Recently, a large Maryland employer decided to push the envelope on this issue and demanded that applicants and some employees provide their usernames and passwords to their social media accounts as a condition of employment. According to the ACLU, the Maryland Division of Corrections (“MDOC”) “has a blanket requirement that applicants for employment with the division, as well as current employees undergoing recertification, provide the government with their social media account usernames and personal passwords for use in employee background checks.” According the ACLU's blog, an employee of MDOC was required to provide his Facebook login and password during a recertification interview. Once he provided it, the interviewer logged on to his account and reviewed the content. The ACLU's letter to Maryland's Public Safety Secretary and a video of the employee telling his story can be found on the ACLU Blog.
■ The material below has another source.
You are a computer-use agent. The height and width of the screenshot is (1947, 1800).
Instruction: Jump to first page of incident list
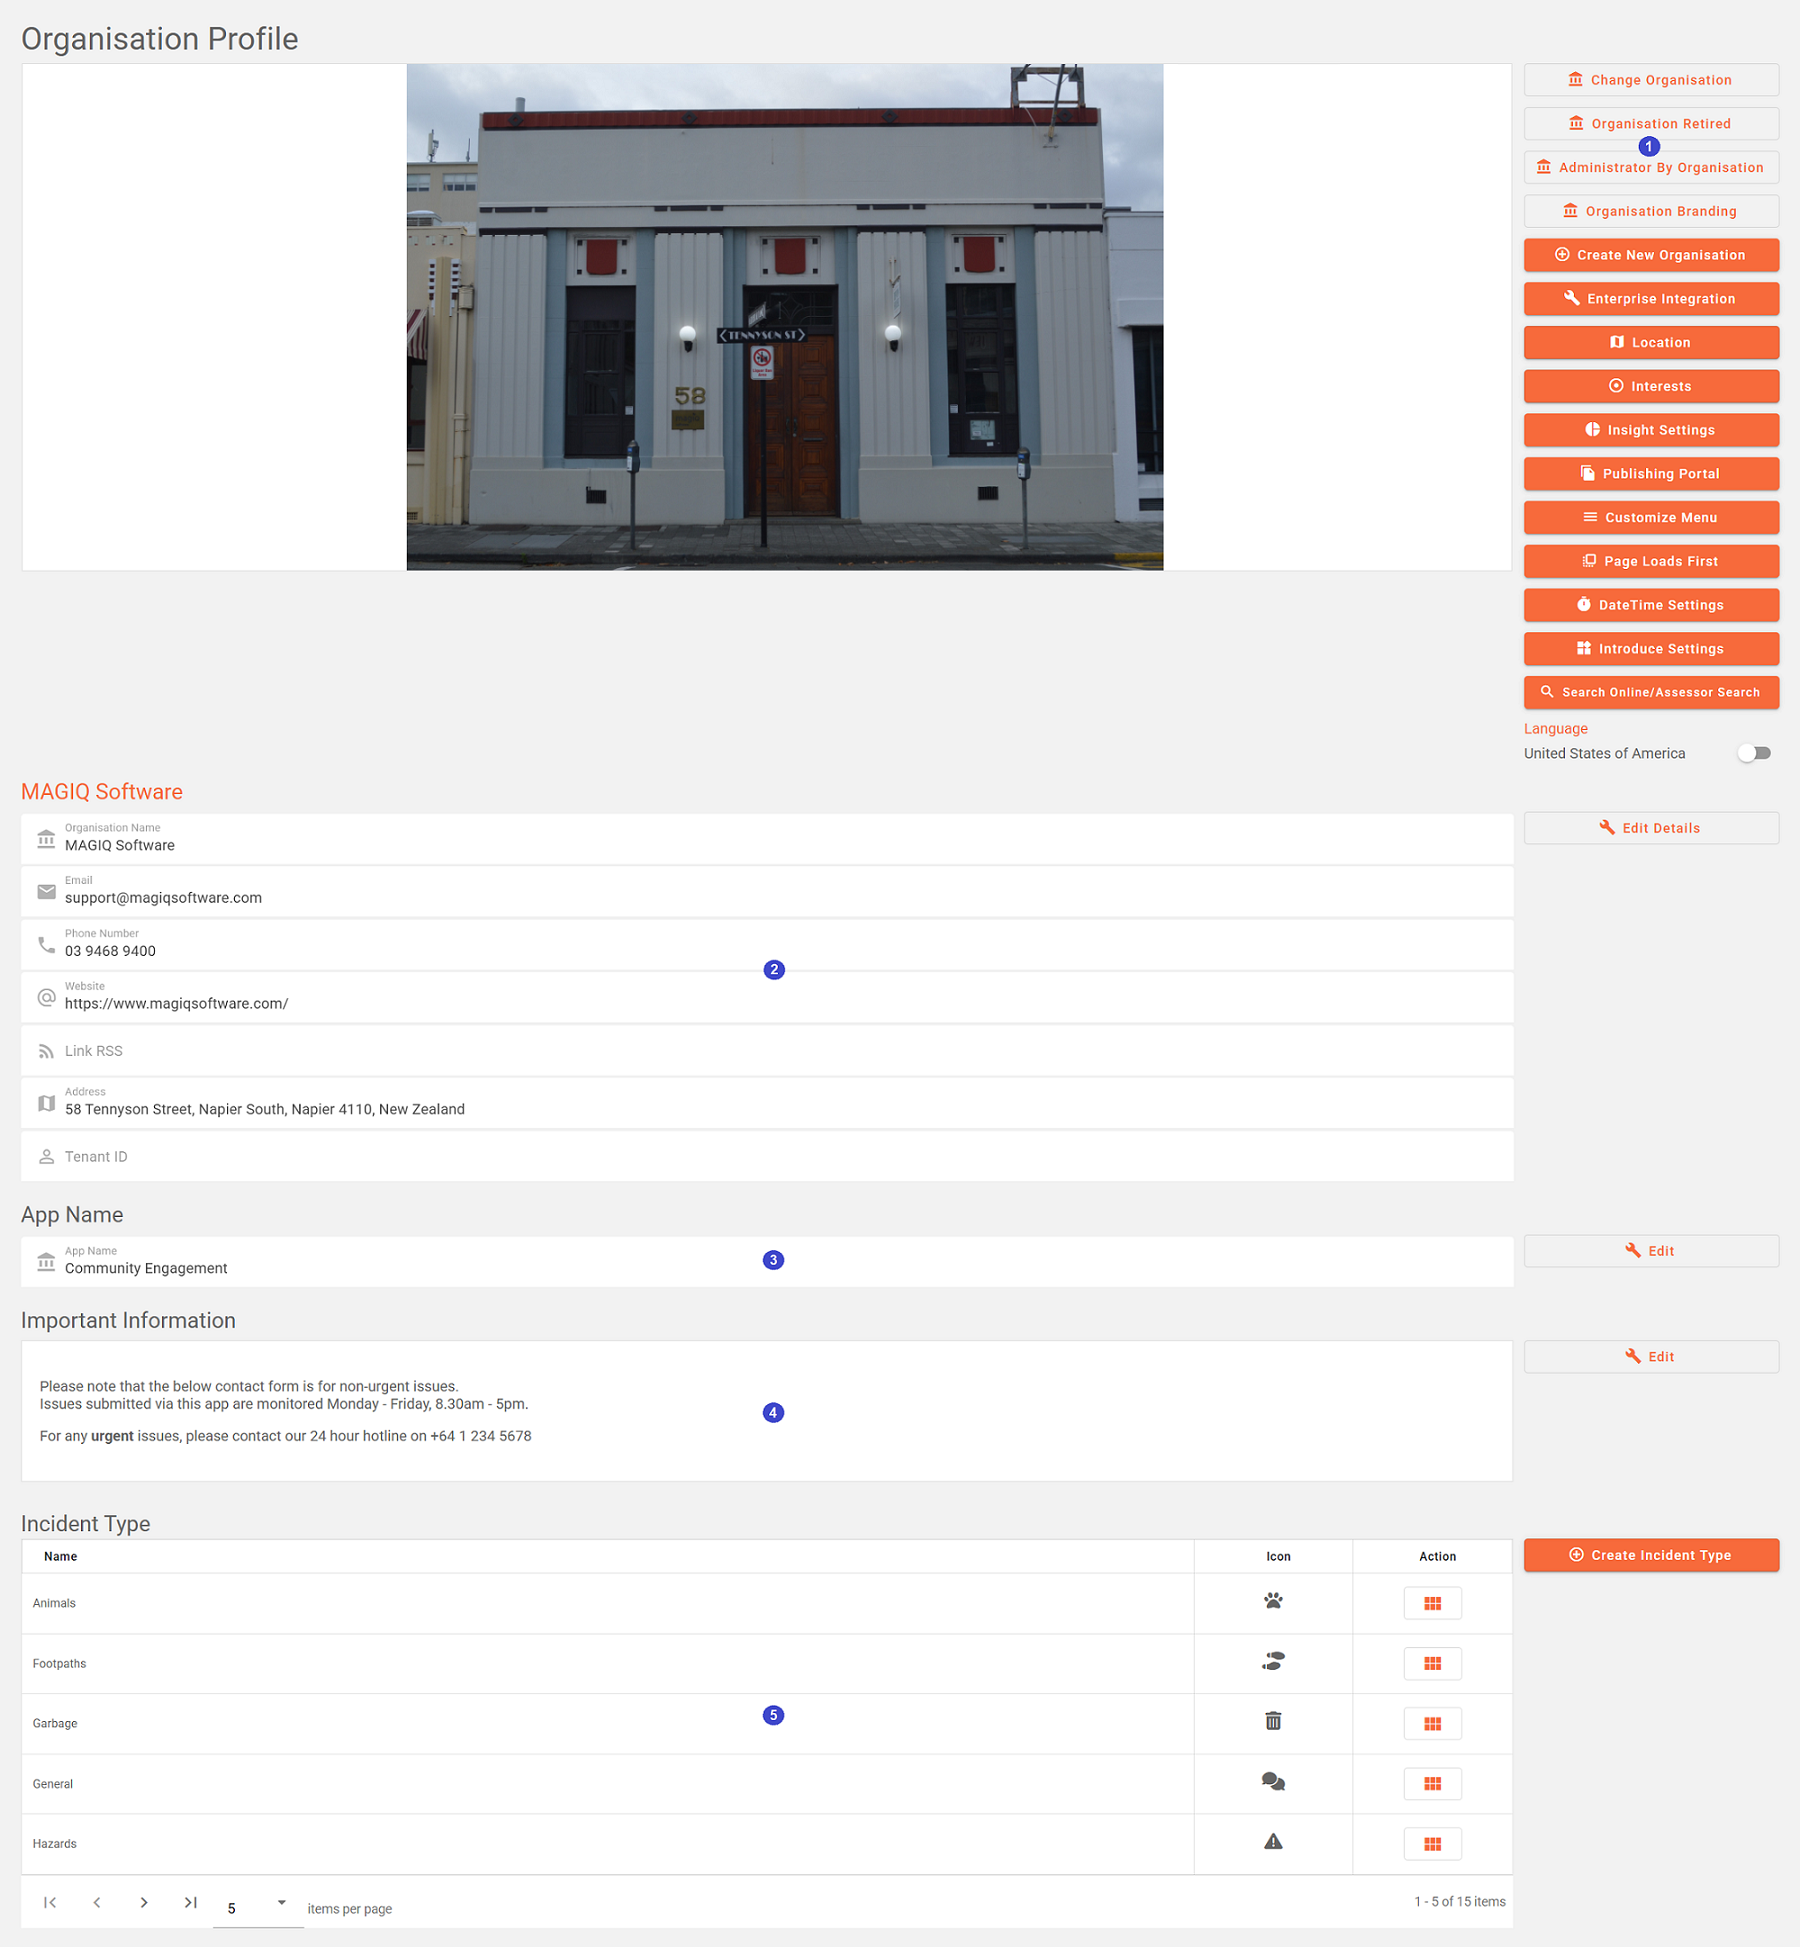coord(50,1902)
An NBC report states that the MDOC simply wanted to make sure that their employees are not engaged in any illicit activities. The MDOC has issued their own statement, defending and explaining their actions: “DPSCS reserves the right to inquire about a possible candidate's Facebook account during the hiring or re-certification process. However, it does not require/demand it as stated in the ACLU release. A candidate's refusal is not grounds for disqualification.”
Not surprisingly, MDOC recently suspended its Facebook-password policy for job applicants following the negative publicity resulting from the ACLU blog post in opposition to the practice. Maryland Public Safety Secretary Gary Maynard notified the ACLU that he had suspended the social-media password requirement for 45 days pending a review of the policy.